── Extract
Reputation: 107
I want to modify the iris data set in R. It has 5 variables: species, sepal.length, sepal.width, petal.length and petal.width. I need a new column called part which specifies if it's the sepal or the petal and length and width columns which show the measurements. the result should look like this:
I also need make another one where there is a column called measure which indicates the type of measurement (length or width) and shows with the species as variables. It should look like this:
How do I do this using tidyr?
Upvotes: 1
Views: 1124
Reputation: 829
library(tidyverse)
# Pivotting iris to long data
long_iris <- iris |>
mutate(id = row_number()) |>
pivot_longer(
cols = !c(id, Species),
names_to = c("Part", "Measure"),
names_sep = "\\." # Iris variable separator regex
)
long_iris
#> # A tibble: 600 x 5
#> Species id Part Measure value
#> <fct> <int> <chr> <chr> <dbl>
#> 1 setosa 1 Sepal Length 5.1
#> 2 setosa 1 Sepal Width 3.5
#> 3 setosa 1 Petal Length 1.4
#> 4 setosa 1 Petal Width 0.2
#> 5 setosa 2 Sepal Length 4.9
#> 6 setosa 2 Sepal Width 3
#> 7 setosa 2 Petal Length 1.4
#> 8 setosa 2 Petal Width 0.2
#> 9 setosa 3 Sepal Length 4.7
#> 10 setosa 3 Sepal Width 3.2
#> # ... with 590 more rows
# Using the long data, we can repivot to a long format
iris_length_width <- long_iris |>
pivot_wider(
id_cols = c(id, Species, Part),
names_from = Measure,
values_from = value
)
────
**Written task:**
Duplicate, word for word, the portion of the thread that opens with "Reputation: 107" and closes with "this using tidyr?". The rows that come next are separate material and have no connection to the thread above.
── Supplied data
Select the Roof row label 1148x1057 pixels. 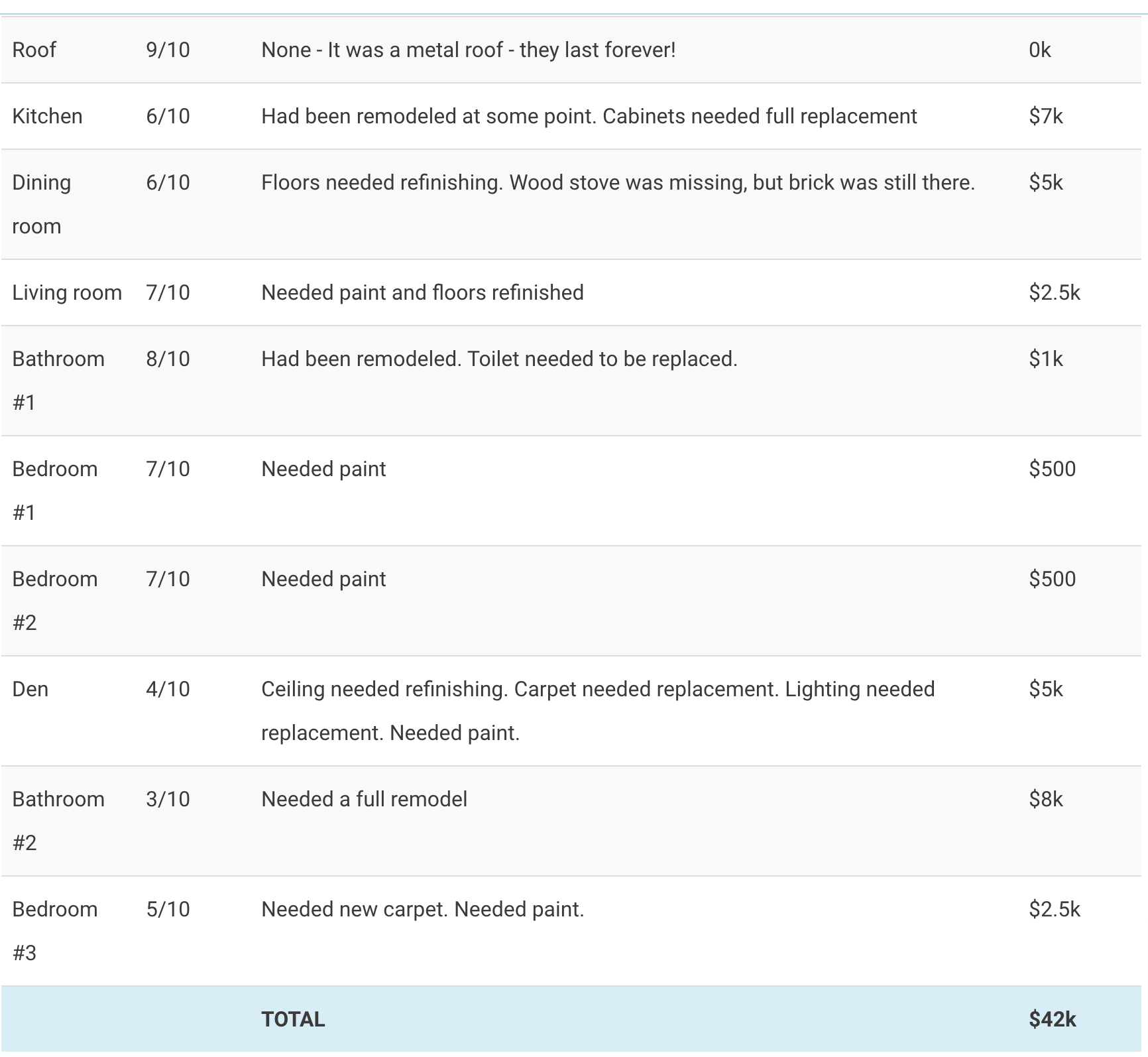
────
── Supplied data
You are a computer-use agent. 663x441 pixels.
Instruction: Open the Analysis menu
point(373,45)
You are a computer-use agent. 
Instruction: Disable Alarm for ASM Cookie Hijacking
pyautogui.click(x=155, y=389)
────
**Answer in full:**
Reputation: 107
I want to modify the iris data set in R. It has 5 variables: species, sepal.length, sepal.width, petal.length and petal.width. I need a new column called part which specifies if it's the sepal or the petal and length and width columns which show the measurements. the result should look like this:
I also need make another one where there is a column called measure which indicates the type of measurement (length or width) and shows with the species as variables. It should look like this:
How do I do this using tidyr?